Processing Log in ksqlDB for Confluent Platform¶
ksqlDB emits a log of record processing events, named the “processing log”, to help you with debugging your SQL queries. As ksqlDB executes a query, it writes records to the processing log that detail how it processes each row, including any errors it encounters along the way.
Log entries are written with a hierarchical name that you can use to track back to the query execution plan. Log entries are structured events, so in addition to using them to help you debug, they should be easy to consume from downstream applications and from ksqlDB itself. In fact, ksqlDB supports writing the processing log to Kafka and consuming it as ksqlDB stream.
Important
The processing log is not for server logging, but rather for per-record
logging on ksqlDB applications. If you want to configure an Kafka appender
for the server logs, assign the log4j.appender.kafka_appender.Topic
and
log4j.logger.io.confluent.ksql
configuration settings in the ksqlDB
Server config file. For more information, see
ksqlDB Server Log Settings.
Logger Names¶
The logger name identifies the logger that emits a log record. Logger
names are hierarchical. The logger name always has the prefix
processing.<query-id>
, where query-id
refers to the SQL query
ID, which you can see with statements like LIST QUERIES;
.
Loggers for a given query are organized into a hierarchy according to the step in the execution plan that uses the logger. You can configure the log level by using a prefix of the logger name to set the level for all loggers under that prefix. The logger name for a given step is included in the execution plan:
Execution plan
--------------
> [ SINK ] | Schema: [VIEWTIME : BIGINT, KSQL_COL_1 : VARCHAR, KSQL_COL_2 : VARCHAR] | Logger: processing.CSAS_PAGEVIEWS_UPPER_0.PAGEVIEWS_UPPER
> [ PROJECT ] | Schema: [VIEWTIME : BIGINT, KSQL_COL_1 : VARCHAR, KSQL_COL_2 : VARCHAR] | Logger: processing.CSAS_PAGEVIEWS_UPPER_0.Project
> [ SOURCE ] | Schema: [PAGEVIEWS_ORIGINAL.ROWTIME : BIGINT, PAGEVIEWS_ORIGINAL.VIEWTIME : BIGINT, PAGEVIEWS_ORIGINAL.USERID : VARCHAR, PAGEVIEWS_ORIGINAL.PAGEID : VARCHAR] | Logger: processing.CSAS_PAGEVIEWS_UPPER_0.KsqlTopic
Configuration Using Log4J¶
Internally, the log uses Log4J to write entries, so you can configure it just like you configure the normal ksqlDB log.
Important
ksqlDB logs only error messages and doesn’t use the log level from the log4.properties file, which means that you can’t change the log level of the processing log.
··········
**EXERCISE TASKS:**
1. According to the ksqlDB processing log text, what does the log use internally to write its entries?
2. Go on with the ksqlDB processing log text, starting after its final sentence.
The listing that comes after this passage is separate material.
··········
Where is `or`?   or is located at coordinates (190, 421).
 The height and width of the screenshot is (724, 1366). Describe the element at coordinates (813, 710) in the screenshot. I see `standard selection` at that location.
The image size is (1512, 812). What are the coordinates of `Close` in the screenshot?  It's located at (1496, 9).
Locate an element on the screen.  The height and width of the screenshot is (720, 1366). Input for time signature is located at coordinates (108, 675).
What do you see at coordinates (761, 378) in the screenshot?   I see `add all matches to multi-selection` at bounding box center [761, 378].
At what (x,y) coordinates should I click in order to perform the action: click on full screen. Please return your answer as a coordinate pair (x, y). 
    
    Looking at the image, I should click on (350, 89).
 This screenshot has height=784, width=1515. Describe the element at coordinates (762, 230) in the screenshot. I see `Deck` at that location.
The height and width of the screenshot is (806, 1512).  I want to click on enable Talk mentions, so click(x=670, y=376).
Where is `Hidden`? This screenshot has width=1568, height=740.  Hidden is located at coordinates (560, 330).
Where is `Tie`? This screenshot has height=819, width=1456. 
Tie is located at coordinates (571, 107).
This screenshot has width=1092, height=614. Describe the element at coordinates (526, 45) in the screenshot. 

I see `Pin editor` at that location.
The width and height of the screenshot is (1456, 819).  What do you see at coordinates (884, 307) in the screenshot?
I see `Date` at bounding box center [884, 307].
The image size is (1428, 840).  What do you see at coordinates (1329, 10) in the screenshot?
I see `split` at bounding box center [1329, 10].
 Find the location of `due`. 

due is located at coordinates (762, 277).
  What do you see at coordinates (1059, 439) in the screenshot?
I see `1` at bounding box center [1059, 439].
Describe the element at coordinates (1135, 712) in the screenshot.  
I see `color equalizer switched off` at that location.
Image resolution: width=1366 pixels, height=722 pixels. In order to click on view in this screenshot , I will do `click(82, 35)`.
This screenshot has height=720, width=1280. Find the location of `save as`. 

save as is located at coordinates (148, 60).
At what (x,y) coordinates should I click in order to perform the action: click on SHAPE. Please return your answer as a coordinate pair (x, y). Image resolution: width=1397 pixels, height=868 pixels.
··········
**IN RESPONSE:**
1. It uses Log4J.

2.
- For local deployments, edit the log4j.properties config file to assign Log4J properties.
- For Docker deployments, set the corresponding environment variables. For more information, see Configure ksqlDB with Docker and Configure Docker Logging.
All entries are written under the processing
logger hierarchy.
Restart the ksqlDB Server for your configuration changes to take effect.
The following example shows how to configure the processing log to emit
all events at ERROR level or higher to an appender that writes to
stdout
:
log4j.appender.stdout=org.apache.log4j.ConsoleAppender
log4j.appender.stdout.layout=org.apache.log4j.PatternLayout
log4j.appender.stdout.layout.ConversionPattern=[%d] %p %m (%c:%L)%n
log4j.logger.processing=ERROR, stdout
log4j.additivity.processing=false
If you’re using a Docker deployment, set the following environment variables in your docker-compose.yml:
environment:
# --- ksqlDB Server log config ---
KSQL_LOG4J_ROOT_LOGLEVEL: "ERROR"
KSQL_LOG4J_LOGGERS: "org.apache.kafka.connect.runtime.rest=WARN,org.reflections=ERROR"
# --- ksqlDB processing log config ---
KSQL_LOG4J_PROCESSING_LOG_BROKERLIST: kafka:29092
KSQL_LOG4J_PROCESSING_LOG_TOPIC: <ksql-processing-log-topic-name>
KSQL_KSQL_LOGGING_PROCESSING_TOPIC_NAME: <ksql-processing-log-topic-name>
KSQL_KSQL_LOGGING_PROCESSING_TOPIC_AUTO_CREATE: "true"
KSQL_KSQL_LOGGING_PROCESSING_STREAM_AUTO_CREATE: "true"
For more information, see Create a log4J configuration in the How to handle deserialization errors tutorial.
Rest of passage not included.